La canción "Penélope" (1969) es, sin duda, uno de los tesoros más grandes de la música en español. Interpretada por el maestro Joan Manuel Serrat, esta pieza ha conmovido a generaciones, pero siempre ha existido una duda entre sus oyentes: ¿Existió realmente esa mujer que esperaba en la estación?
Hoy en Tu Canal Musical, desvelamos el origen de este clásico y la melancolía que esconde su letra.
Una obra de ficción con raíces milenarias
Contrario a lo que muchos creen, "Penélope" no narra una historia real documentada, sino que es una obra de ficción profundamente inspirada en la mitología griega. Serrat, junto al compositor Augusto Algueró, reinterpretó el mito de la Odisea de Homero para traerlo a una estación de tren moderna.
La inspiración: El mito de la fidelidad
En el poema épico de Homero, Penélope espera a su esposo Odiseo durante 20 años tras la Guerra de Troya. En la canción, Serrat mantiene esa esencia de fidelidad inquebrantable, pero le da un giro mucho más humano y desgarrador.

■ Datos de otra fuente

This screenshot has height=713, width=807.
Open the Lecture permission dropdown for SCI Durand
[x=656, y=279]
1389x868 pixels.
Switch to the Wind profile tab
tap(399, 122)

Detalles clave que hacen única a esta canción
1. El reencuentro que nunca fue
A diferencia de la Odisea, donde el reencuentro final es victorioso, en la canción de Serrat la historia se tiñe de tragedia melancólica:
- Cuando el viajero finalmente regresa, ella no lo reconoce debido al peso de los años.
- Él, al verla, descubre que el tiempo ha borrado la imagen de la joven que dejó atrás. La espera, en este caso, termina en soledad.
2. Temas universales
La letra es un poema sobre el paso del tiempo, la esperanza ciega, la nostalgia y la fidelidad llevada al extremo. Es una metáfora sobre cómo la ilusión puede mantenernos vivos, pero también congelarnos en el pasado.

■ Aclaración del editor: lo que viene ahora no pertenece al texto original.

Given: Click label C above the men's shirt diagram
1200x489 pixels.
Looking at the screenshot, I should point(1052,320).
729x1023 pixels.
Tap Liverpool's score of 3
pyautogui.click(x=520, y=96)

3. Un éxito que traspasa épocas
Lanzada originalmente en 1969, la canción se convirtió en el estandarte de Serrat. Años más tarde, cobró una nueva vida y llegó a las generaciones más jóvenes gracias a la popular versión de Diego Torres, demostrando que su mensaje es atemporal.
"Penélope" no es un hecho histórico, sino una poderosa metáfora sobre la espera. Es el retrato de una mujer que decidió detener su reloj en un andén, recordándonos que, a veces, lo que esperamos ya no existe fuera de nuestros recuerdos.